Norton Introduces Three Amendments to the Continuing Resolution to Preserve D.C. Home Rule

Press Release

Date: Feb. 14, 2011
Location: Washington, DC
Issues: Abortion

Congresswoman Eleanor Holmes Norton (D-DC) today will introduce three amendments to remove the anti-home-rule provisions the Republicans have added to the fiscal year 2011 full-year continuing resolution (CR). The CR provisions, released Friday night, seek to prohibit the District from spending its local taxpayer-raised funds on needle exchange programs and on abortions for low-income women, as well as to re-impose the D.C. private school voucher program. Norton's amendments would remove the needle exchange and abortion prohibition, and would redirect the funds to admit new voucher students to the District's home-rule public charter schools.

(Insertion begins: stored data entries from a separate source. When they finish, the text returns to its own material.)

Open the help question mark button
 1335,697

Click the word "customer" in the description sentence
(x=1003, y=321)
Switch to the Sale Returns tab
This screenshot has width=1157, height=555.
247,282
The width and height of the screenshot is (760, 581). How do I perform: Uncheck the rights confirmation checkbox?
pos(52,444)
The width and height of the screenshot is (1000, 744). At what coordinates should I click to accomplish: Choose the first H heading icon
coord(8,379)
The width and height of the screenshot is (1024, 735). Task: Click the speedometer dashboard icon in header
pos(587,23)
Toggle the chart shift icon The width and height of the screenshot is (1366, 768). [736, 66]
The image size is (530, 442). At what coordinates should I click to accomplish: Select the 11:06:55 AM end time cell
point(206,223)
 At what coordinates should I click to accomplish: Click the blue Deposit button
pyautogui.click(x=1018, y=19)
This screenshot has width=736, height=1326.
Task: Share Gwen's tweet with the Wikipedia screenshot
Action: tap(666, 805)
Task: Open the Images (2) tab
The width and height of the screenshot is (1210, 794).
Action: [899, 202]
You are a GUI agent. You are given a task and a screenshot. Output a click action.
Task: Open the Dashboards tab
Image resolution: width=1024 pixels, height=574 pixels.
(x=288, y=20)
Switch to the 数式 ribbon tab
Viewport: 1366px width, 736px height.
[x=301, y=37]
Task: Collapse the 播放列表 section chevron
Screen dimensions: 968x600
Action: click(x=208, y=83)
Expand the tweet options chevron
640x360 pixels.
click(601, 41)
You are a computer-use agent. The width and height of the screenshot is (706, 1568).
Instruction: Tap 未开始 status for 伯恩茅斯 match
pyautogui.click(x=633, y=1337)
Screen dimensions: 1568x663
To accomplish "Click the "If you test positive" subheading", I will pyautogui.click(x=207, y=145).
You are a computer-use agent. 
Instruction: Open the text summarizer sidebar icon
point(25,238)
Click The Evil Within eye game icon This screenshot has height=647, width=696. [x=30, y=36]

Norton said that the CR's needle exchange provision "is particularly cruel," apart from the home-rule violation, because it would cost lives and spread HIV, as it did for the 10 years before she got the needle exchange prohibition removed in fiscal year 2008. The abortion funding prohibition was also incorporated into a pending anti-choice bill aimed at the nation's women and insurance companies that would federalize the District for the purpose of making permanent the ban on local funds for abortion for the city's low-income women. Last week, a House Judiciary subcommittee denied Norton's request to testify about the D.C. abortion funding ban.

Norton will offer an amendment to the CR to redirect new private school voucher funds to the District's public charter schools, the city's popular home-rule choice for parents seeking an alternative to D.C. public schools. Norton said that Republicans are seeking to override the compromise that ensures that every child currently receiving a private school voucher can remain in the program until graduation. She said that if Republicans want more children in alternative schools, "they must respect the home-rule choice of our parents." She said that, unlike private schools, D.C. public charter schools are fully accountable, and that public charter school students take the same yearly tests to measure student performance in basic subjects as D.C. public school students. Unlike the voucher students, D.C. public charter school students show significantly better test scores than D.C. public school students.

Since the start of the new Congress, the House Republican majority has also stripped D.C. residents of their Committee of the Whole vote, reintroduced a NRA-backed D.C. gun bill, and, in stand-alone bills, are seeking to re-impose private school vouchers and to prohibit the city from using local funds for abortions for low-income residents.